People v. Moore, 2016 IL App (1st) 133814 (February). Episode 149 (Duration 4:49)
Lost photo arrays were not done in bad faith, so no due process violation occurred.
This was a murder trial that took years to investigate.
The case went cold twice because witnesses refused to cooperate Defendant and a codefendant were accused of shooting a man who was lying in the street after being beat.
Then they shot another guy in the arm (they were aiming for his face). Several witness identified defendant from a photo array.
That photo array was lost by the time the case went to trial.
Should Evidence Be Suppressed?
Defendant argued that dismissal of the indictment was appropriate because he could not challenge the identification from the array.
The court said defendant was required to show that the State acted in bad faith in failing to preserve the photo arrays.
There is no evidence to suggest that the State acted in bad faith and defendant concedes this issue. Thus, no due process violation occurred in this case.

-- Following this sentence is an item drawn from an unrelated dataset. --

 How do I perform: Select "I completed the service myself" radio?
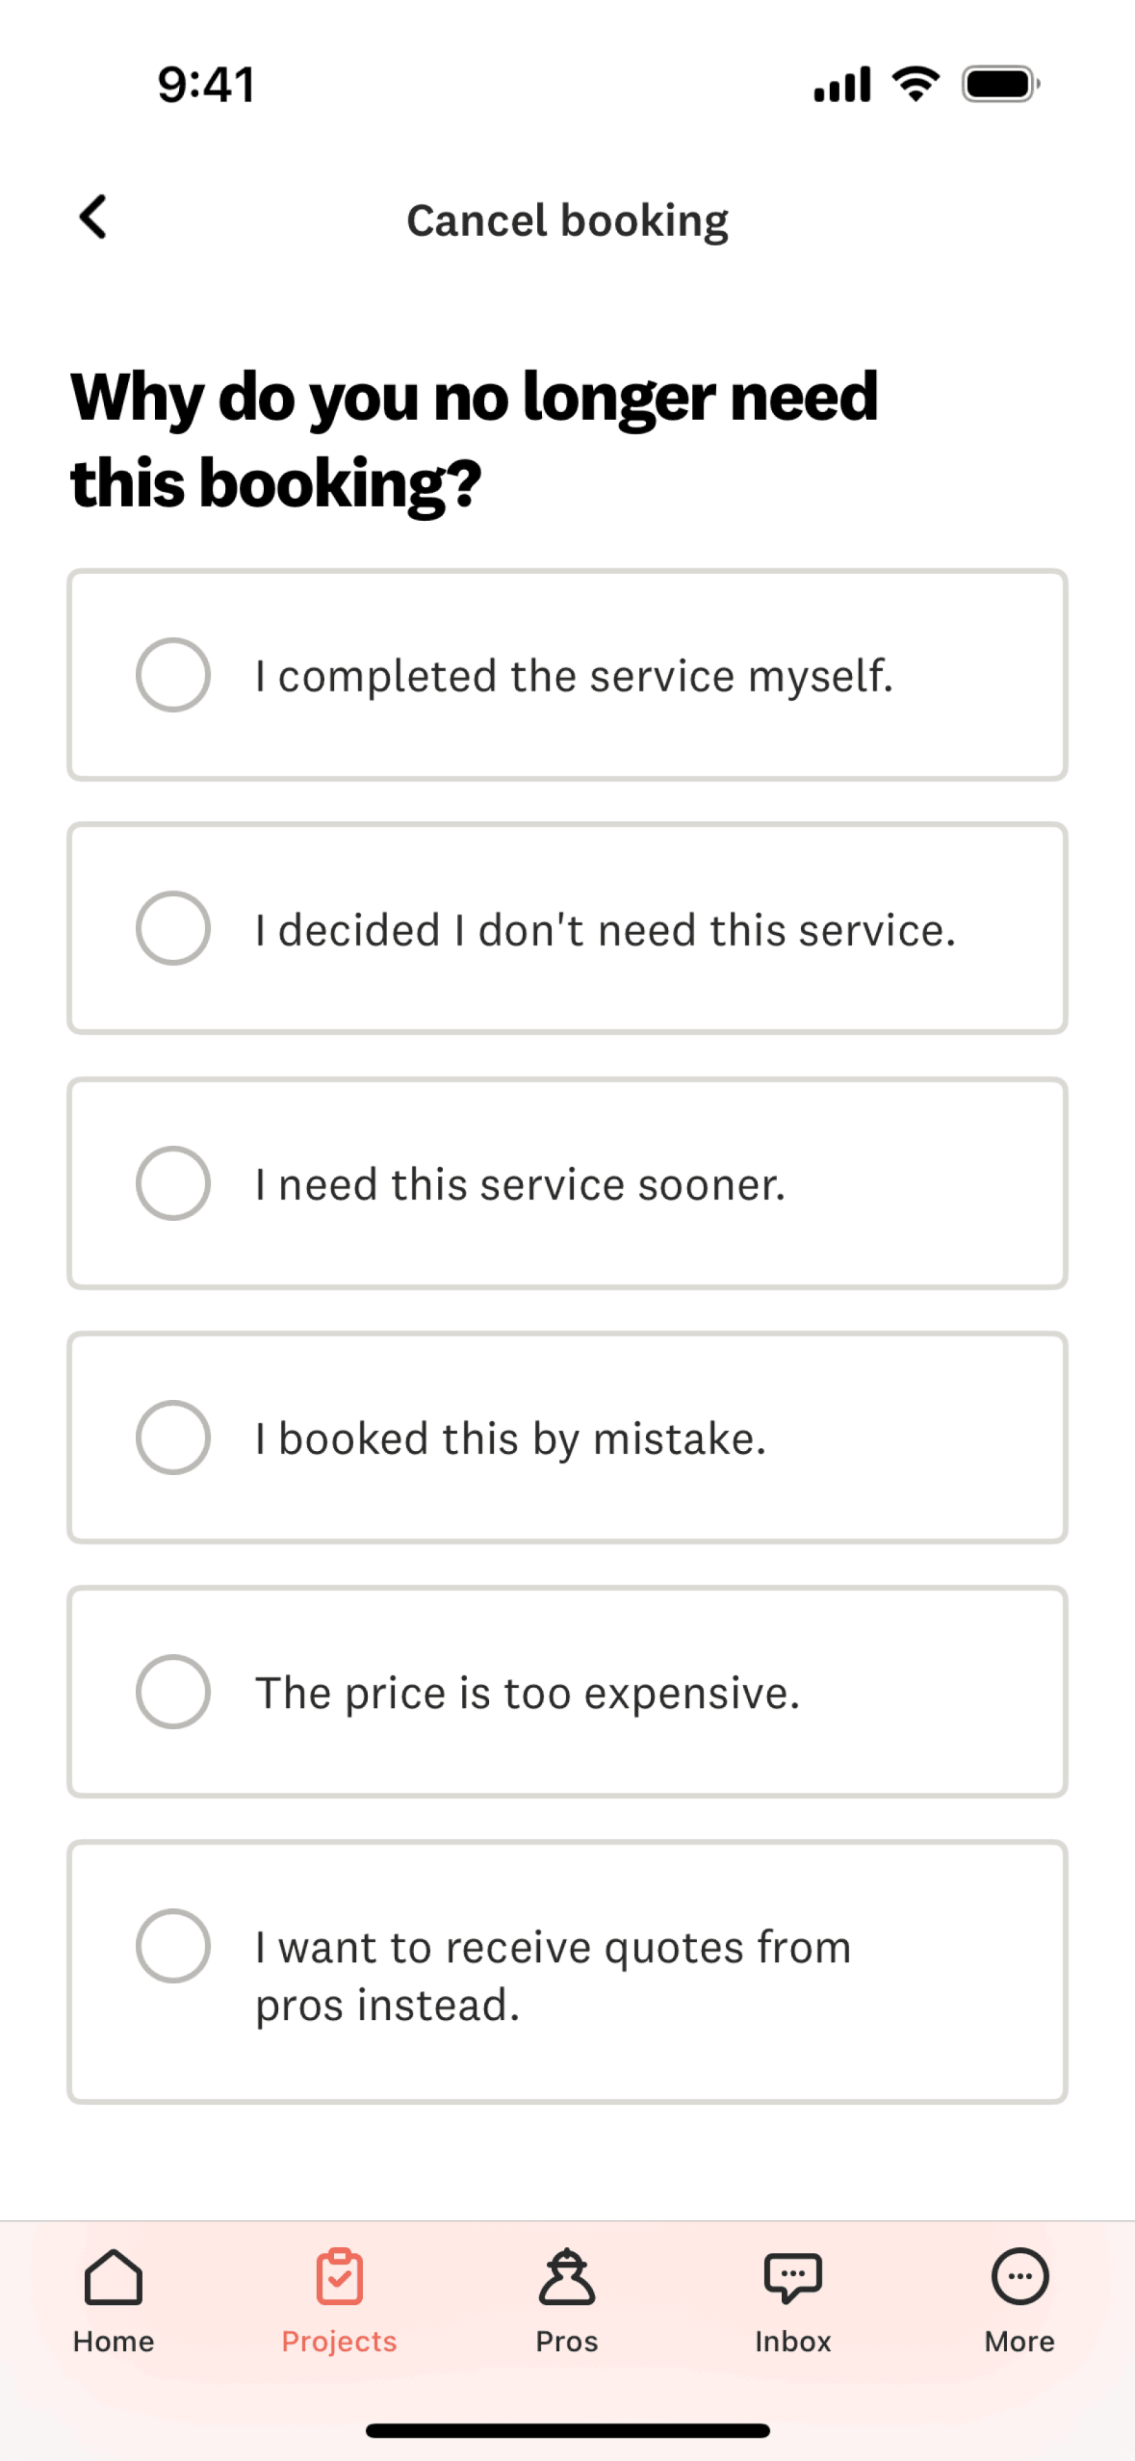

Instead the defense was given Civil JI 5.01. The the jury was told that it may infer that missing evidence that was within a party’s power to produce would have been adverse to that party.
Kladis does not stand for the proposition that testimony must be barred whenever there is a discovery violation that results in missing evidence.
Note: this is not technically a DUI case. But it’s related to many DUI situations.